== ACTIVITY ==
Copy each line from the records below in which the word "computer" is found.

(Stored items)

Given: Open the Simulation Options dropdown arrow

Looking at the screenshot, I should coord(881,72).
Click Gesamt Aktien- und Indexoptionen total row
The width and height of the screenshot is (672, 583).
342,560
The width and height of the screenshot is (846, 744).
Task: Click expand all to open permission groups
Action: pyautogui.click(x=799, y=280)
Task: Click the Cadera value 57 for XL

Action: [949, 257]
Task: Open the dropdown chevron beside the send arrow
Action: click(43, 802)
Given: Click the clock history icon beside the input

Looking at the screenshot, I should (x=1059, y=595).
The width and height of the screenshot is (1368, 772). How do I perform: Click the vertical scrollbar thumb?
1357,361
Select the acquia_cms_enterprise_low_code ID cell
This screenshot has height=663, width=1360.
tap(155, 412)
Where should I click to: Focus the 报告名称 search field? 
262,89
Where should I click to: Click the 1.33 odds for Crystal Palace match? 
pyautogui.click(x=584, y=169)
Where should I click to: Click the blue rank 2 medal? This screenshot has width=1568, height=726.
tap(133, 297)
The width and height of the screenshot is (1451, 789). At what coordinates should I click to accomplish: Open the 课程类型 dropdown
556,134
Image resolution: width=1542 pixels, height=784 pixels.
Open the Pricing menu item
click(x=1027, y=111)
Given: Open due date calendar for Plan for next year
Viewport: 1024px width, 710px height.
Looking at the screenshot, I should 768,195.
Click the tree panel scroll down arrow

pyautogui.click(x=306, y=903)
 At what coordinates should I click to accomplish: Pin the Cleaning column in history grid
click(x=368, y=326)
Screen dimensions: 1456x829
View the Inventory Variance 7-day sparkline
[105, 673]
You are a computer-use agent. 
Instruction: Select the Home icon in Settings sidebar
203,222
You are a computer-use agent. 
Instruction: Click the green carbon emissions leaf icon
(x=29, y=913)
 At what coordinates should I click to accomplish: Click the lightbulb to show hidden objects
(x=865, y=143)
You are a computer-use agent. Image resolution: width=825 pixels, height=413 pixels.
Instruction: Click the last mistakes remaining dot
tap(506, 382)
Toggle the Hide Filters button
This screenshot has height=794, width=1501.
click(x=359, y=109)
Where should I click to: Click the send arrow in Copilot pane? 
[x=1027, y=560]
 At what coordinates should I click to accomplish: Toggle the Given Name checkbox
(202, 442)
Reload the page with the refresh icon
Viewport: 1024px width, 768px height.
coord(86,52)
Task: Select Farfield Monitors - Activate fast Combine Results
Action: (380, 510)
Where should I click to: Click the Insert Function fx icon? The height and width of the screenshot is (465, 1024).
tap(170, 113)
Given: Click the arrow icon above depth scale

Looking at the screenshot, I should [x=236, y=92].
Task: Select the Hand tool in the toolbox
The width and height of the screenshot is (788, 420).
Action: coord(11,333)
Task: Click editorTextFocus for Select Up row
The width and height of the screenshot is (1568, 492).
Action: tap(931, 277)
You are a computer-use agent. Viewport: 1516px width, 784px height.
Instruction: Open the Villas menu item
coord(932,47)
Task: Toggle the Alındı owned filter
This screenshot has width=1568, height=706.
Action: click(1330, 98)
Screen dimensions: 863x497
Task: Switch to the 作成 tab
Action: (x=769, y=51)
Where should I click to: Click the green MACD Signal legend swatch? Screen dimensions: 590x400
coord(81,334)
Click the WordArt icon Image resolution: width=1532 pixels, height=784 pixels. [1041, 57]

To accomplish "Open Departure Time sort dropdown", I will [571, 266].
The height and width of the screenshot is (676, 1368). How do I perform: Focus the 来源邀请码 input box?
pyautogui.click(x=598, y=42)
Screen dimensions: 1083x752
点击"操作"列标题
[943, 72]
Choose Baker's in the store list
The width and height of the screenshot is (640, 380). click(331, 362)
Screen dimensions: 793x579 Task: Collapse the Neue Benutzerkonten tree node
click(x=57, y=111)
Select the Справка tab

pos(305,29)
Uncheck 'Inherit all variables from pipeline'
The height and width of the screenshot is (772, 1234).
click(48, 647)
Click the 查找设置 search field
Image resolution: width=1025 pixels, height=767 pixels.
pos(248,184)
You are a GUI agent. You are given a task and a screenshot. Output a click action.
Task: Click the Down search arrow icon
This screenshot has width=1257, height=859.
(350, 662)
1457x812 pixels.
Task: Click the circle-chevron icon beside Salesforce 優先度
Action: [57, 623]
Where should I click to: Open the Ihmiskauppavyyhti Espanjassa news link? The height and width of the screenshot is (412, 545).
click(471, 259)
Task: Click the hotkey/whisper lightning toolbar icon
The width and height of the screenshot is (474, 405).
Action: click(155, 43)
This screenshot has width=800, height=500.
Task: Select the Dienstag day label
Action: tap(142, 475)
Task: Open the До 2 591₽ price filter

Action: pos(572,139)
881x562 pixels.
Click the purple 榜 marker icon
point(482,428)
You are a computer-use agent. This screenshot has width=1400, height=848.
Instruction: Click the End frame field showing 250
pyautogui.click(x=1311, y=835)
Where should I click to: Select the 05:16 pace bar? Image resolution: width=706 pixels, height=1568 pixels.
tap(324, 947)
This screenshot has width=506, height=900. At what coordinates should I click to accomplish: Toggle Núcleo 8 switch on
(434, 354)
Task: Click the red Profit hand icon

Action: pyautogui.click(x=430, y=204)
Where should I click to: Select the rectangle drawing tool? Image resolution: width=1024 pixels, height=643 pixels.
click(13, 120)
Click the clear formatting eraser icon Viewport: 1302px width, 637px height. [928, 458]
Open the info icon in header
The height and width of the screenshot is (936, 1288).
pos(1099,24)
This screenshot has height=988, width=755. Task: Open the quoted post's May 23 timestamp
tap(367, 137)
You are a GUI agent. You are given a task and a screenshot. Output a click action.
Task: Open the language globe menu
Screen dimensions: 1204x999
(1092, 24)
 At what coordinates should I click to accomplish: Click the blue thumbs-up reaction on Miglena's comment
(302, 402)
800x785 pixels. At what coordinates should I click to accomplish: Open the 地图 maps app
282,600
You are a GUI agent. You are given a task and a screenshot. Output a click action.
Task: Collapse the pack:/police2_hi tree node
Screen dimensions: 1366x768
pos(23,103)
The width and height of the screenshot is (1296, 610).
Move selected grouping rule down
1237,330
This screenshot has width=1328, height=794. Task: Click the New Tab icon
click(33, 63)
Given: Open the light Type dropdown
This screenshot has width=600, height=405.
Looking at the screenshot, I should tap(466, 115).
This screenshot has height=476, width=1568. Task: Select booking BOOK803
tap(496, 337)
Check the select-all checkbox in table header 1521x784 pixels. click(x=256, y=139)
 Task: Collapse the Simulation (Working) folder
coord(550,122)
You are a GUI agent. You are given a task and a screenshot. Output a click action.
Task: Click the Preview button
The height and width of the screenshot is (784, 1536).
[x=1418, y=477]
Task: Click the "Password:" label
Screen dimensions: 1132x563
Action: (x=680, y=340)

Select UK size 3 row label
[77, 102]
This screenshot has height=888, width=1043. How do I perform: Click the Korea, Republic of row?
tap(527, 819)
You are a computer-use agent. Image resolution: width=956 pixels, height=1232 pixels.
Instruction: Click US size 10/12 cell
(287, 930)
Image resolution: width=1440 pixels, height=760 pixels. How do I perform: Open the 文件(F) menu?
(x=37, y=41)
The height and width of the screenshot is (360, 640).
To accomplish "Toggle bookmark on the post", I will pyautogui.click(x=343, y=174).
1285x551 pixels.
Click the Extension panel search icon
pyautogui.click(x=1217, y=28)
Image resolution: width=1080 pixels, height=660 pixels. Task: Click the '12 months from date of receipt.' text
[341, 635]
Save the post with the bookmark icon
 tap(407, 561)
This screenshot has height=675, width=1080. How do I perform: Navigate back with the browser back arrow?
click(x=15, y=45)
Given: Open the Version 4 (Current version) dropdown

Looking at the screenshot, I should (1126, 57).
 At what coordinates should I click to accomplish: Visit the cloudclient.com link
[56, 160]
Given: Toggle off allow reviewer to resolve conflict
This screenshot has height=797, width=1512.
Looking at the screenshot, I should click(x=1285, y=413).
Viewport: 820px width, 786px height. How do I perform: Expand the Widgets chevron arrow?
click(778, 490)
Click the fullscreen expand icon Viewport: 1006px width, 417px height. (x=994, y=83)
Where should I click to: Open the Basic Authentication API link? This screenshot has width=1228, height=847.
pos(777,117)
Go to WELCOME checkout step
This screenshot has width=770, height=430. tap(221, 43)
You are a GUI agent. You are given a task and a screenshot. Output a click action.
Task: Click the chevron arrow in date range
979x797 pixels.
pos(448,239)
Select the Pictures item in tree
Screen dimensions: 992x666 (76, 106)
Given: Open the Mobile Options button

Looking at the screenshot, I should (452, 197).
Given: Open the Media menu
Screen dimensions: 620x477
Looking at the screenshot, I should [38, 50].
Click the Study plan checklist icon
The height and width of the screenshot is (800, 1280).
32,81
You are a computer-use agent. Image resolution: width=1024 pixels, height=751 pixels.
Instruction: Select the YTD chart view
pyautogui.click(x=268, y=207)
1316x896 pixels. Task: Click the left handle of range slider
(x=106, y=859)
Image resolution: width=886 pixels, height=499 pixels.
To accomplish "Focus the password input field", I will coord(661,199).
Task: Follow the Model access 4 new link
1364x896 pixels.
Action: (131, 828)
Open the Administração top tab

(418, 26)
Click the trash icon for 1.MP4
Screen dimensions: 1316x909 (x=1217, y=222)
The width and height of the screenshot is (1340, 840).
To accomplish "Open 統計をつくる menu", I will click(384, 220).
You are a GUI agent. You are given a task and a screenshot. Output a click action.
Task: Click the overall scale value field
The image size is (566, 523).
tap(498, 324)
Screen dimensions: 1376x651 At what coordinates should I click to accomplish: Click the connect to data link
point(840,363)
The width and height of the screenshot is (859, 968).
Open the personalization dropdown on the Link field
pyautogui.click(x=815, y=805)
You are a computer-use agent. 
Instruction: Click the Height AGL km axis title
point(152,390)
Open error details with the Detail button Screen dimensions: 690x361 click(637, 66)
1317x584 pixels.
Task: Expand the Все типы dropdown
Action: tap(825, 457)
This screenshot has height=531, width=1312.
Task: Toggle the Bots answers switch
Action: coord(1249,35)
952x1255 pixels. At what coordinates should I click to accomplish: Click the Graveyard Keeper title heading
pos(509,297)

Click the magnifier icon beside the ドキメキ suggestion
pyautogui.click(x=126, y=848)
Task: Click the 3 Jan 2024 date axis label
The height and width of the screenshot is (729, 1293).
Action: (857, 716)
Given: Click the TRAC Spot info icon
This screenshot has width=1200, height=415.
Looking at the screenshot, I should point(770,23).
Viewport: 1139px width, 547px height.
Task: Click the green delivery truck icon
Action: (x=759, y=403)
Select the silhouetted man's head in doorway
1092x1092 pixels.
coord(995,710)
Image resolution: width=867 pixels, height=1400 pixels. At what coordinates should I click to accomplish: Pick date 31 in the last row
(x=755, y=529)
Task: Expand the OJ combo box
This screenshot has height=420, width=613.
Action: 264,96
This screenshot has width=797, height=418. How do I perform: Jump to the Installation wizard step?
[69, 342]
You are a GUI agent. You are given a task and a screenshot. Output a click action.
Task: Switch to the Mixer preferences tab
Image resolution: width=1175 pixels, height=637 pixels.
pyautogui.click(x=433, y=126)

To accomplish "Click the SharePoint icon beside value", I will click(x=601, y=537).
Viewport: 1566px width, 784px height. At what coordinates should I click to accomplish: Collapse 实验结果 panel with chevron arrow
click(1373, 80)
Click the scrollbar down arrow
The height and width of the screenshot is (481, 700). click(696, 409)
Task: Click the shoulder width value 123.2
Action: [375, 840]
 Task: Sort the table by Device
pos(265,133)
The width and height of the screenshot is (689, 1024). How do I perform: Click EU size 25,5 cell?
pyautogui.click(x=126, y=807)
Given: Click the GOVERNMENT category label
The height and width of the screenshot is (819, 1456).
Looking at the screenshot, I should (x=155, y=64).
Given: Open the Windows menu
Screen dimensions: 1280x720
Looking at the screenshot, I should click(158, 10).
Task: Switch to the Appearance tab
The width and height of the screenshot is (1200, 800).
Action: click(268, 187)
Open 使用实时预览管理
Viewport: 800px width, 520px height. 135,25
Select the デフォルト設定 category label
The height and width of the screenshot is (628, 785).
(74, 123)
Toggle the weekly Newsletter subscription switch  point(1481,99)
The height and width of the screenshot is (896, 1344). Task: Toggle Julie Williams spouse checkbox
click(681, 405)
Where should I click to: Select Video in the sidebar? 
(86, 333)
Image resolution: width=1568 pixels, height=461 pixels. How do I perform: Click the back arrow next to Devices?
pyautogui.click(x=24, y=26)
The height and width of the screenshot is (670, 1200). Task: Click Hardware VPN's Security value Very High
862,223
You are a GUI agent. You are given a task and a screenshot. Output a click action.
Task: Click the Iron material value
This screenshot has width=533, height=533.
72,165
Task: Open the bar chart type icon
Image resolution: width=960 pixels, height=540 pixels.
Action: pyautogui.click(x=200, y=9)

== SOLUTION TO THIS TASK ==
You are a computer-use agent. 
You are a computer-use agent. 
You are a computer-use agent. Image resolution: width=825 pixels, height=413 pixels.
You are a computer-use agent. Viewport: 1516px width, 784px height.
You are a computer-use agent. This screenshot has width=1400, height=848.
You are a computer-use agent. Image resolution: width=956 pixels, height=1232 pixels.
You are a computer-use agent. Image resolution: width=1024 pixels, height=751 pixels.
You are a computer-use agent. 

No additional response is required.